> **TASK DESCRIPTION**:
Continue the report on the SDHB commissioners' meeting at the Oamaru Opera House, starting right after its last sentence. The lines that follow the report are separate from it.
::: EXCERPT PROVIDED :::
Mr Fleming and commissioner Kathy Grant heard praise for recent changes at the SDHB at a meeting of up to 50 people at the Oamaru Opera House this week.
But they also heard concern for future services for Waitaki residents in a 40-minute discussion that followed an 80-minute presentation to update Waitaki residents on their plans to eliminate the embattled health board’s $22million deficit by 2019-20 through an organisational culture change.
"We need to balance the books," Mrs Grant said.
"But success for the commissioner team is not simply just about ... balancing the books."
Mr Fleming said his aim was to provide service to patients with the same needs equitably whether they lived in Oamaru, Te Anau or Invercargill.
The SDHB did not usually hear complaints about clinical care — cleaning, food, access to elective surgery, and rude staff topped the list.
Solutions required trade-offs or "tensions", Mr Fleming said.
"One of the problems of running financial deficits for 20 years is the easiest thing to cut, or one of the easiest things to cut, is much-needed investment on maintaining the infrastructure," Mr Fleming said.
"Services here directly influence what we put there".
Spreading services across the district required the SDHB to keep the tension in balance between Dunedin and its rural health providers.
"Is [funding] absolutely perfectly spread? [WDHS chief executive Robert Gonzales] will tell me no," Mr Fleming said.
"That is actually the challenge, how do you keep the tension? Because we want robust services here, but when you have a serious issue that needs to be transferred to Dunedin, you want to know that it’s going to be there, it’s going to be ready for you.
::: EXTRACTED DATA :::
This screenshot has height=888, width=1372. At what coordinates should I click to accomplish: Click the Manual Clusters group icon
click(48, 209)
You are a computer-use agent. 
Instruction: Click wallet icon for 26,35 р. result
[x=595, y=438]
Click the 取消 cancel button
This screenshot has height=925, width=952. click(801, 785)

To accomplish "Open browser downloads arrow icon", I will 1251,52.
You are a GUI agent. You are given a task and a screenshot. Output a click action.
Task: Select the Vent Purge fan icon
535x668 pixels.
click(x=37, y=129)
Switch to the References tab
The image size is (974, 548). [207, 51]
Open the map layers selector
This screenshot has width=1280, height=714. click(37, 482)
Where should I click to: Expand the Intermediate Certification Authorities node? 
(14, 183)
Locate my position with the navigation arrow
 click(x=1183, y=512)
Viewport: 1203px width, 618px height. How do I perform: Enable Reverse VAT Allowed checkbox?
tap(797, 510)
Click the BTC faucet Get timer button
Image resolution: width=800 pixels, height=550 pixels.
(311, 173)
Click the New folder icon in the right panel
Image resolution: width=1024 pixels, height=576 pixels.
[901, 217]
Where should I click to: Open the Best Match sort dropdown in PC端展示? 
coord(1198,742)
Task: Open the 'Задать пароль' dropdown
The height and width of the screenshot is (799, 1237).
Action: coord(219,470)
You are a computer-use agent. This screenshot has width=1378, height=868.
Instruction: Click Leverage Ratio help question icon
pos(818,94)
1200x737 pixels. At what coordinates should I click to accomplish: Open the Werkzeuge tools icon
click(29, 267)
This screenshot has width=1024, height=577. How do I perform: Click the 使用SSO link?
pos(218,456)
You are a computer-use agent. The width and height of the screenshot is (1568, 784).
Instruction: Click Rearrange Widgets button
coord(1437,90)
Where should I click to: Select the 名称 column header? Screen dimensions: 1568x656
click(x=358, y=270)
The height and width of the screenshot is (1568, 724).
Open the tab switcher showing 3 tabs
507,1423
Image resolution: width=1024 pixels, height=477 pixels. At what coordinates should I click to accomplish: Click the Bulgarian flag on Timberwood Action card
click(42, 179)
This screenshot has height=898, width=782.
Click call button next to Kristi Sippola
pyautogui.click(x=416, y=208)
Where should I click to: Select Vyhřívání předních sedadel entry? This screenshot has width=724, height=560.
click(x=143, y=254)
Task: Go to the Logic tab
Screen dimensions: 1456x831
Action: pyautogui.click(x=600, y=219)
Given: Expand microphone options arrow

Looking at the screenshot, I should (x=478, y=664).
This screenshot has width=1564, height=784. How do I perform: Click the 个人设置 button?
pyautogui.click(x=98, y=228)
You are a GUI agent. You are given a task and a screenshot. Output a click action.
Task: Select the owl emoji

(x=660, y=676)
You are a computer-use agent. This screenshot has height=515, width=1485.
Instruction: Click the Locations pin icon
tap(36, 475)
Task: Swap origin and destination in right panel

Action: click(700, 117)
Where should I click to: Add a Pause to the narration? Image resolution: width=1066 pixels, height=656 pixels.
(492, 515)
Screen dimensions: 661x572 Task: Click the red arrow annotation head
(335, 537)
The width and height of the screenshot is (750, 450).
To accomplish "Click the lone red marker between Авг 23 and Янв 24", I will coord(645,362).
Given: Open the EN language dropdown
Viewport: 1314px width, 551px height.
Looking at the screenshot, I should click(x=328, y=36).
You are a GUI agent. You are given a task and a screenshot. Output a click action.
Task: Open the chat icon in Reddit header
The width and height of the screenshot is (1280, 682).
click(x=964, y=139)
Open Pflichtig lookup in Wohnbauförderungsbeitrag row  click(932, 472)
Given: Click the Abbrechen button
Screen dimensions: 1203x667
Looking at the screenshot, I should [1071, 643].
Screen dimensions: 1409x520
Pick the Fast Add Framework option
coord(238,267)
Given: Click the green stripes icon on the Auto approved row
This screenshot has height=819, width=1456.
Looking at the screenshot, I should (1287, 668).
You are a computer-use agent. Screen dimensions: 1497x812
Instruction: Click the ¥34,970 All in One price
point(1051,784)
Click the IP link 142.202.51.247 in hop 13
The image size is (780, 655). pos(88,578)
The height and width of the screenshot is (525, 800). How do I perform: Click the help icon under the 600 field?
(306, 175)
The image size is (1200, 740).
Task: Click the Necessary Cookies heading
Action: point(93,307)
:::
> **RESULT OF THIS EXERCISE**:
"I think the tension between this community and the DHB was quite significant. I think it’s changed and we’re getting there."
Mr Fleming brought up the practice of transporting patients from rural hospitals to Dunedin.
"Every time a helicopter lands on Dunedin Hospital I go ‘Oh, there goes $15,000’ and very few people know that."
He said there were times the helicopter had been used inappropriately.
"I can assure you there are times that helicopter is being used because getting anything else was too hard."
Members of the audience raised issues on a wide-range of topics: from how health funding worked in the population-based funding formula, whether the rural adjustments were enough, whether orthopaedic surgery was seen as a need for the Waitaki district’s ageing population, and whether the current review of services in the Waitaki district would have an impact on St John.
The SDHB and WDHS recently completed a joint service review and recommendations are being finalised before the contract expires on June 30.